Alright, we’ve got our fanny pack essentials list. What’s next

FANNY PACKAGE TIP FOUR – Examples to review

Again, no package has all the features I just covered. But here are the best ones that I am choosing.

  • The Rothco Nylon Fanny Pack is simple and durable with water-repellent fabric and tie-down straps.

  • Fannypack survival kit

  • Remora Gearslinger is not really a fanny pack. It’s a bag. But it is loaded with almost all the features that I listed above.

  • Sabercat Versipack is great, but believe it or not, it can be used as a fanny pack. It has many compartments, molle straps, zippers, etc.

  • Proteus Versipack is a slightly smaller version of the Sabercat Versipack with the same construction.

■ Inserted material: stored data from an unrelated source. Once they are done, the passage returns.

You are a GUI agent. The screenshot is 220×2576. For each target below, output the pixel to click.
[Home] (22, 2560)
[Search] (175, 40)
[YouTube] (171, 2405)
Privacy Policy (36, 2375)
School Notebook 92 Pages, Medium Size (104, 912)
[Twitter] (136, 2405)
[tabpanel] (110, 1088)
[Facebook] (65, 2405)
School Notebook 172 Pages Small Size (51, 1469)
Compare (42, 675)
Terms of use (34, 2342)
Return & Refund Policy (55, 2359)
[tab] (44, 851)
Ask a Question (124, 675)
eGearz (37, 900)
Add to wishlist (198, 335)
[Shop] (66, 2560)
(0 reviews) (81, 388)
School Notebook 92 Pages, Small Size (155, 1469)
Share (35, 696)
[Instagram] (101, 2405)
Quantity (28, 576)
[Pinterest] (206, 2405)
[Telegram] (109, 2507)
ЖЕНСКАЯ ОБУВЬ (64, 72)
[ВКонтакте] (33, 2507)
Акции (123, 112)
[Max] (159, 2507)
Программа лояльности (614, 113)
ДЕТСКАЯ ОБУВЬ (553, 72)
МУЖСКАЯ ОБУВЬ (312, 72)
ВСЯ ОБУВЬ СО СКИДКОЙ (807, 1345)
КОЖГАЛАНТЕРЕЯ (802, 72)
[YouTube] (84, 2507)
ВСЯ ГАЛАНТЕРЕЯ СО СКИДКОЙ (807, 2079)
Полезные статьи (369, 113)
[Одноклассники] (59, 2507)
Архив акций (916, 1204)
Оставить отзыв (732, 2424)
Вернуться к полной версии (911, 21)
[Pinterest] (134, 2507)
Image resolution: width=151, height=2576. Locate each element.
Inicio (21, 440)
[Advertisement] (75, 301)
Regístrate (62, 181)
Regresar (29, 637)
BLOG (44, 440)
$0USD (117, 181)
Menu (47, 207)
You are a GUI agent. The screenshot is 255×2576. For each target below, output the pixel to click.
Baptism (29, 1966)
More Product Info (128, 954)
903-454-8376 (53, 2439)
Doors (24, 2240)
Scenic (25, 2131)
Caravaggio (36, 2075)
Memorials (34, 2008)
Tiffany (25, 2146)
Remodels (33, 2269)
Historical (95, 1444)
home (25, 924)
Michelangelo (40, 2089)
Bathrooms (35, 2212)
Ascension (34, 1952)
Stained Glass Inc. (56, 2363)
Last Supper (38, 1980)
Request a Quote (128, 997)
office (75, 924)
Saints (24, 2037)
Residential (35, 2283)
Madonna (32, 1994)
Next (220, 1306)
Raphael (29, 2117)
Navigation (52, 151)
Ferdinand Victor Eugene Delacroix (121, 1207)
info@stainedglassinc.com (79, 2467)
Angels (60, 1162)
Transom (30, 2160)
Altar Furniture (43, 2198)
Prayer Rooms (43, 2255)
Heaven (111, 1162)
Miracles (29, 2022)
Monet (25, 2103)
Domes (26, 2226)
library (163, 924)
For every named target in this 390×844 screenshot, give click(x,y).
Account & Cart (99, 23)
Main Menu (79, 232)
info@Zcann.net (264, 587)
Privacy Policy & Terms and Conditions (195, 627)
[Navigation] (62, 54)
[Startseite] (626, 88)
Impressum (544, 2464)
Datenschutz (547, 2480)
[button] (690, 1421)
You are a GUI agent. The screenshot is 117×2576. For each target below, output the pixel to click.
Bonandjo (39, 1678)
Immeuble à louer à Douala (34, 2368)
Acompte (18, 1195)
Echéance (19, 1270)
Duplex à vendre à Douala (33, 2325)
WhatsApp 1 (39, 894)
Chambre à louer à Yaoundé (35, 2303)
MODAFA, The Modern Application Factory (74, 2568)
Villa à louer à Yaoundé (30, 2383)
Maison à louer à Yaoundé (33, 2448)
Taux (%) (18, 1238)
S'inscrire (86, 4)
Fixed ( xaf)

When I think of a survival kit, I usually think of something that I have to carry by hand. But when I looked at these fanny pack designs, it became clear to me that having my hands free when I’m dating is a big deal. A backpack can be too much in some cases.

One idea would be to bring a fanny pack and a backpack. So you can quickly drop the backpack and move around with the hiking fanny pack. But still, these things are pretty awesome. Especially the Remora Gearslinger.

This week, visit WalMart or KMart and see what they have. Buy a cheap fanny pack just to experiment. Try incorporating some of the equipment from this article.

Once you have your fanny pack, start putting items and supplies in your kit. A great start would be the BlastMatch. And when you see it, give me a shout!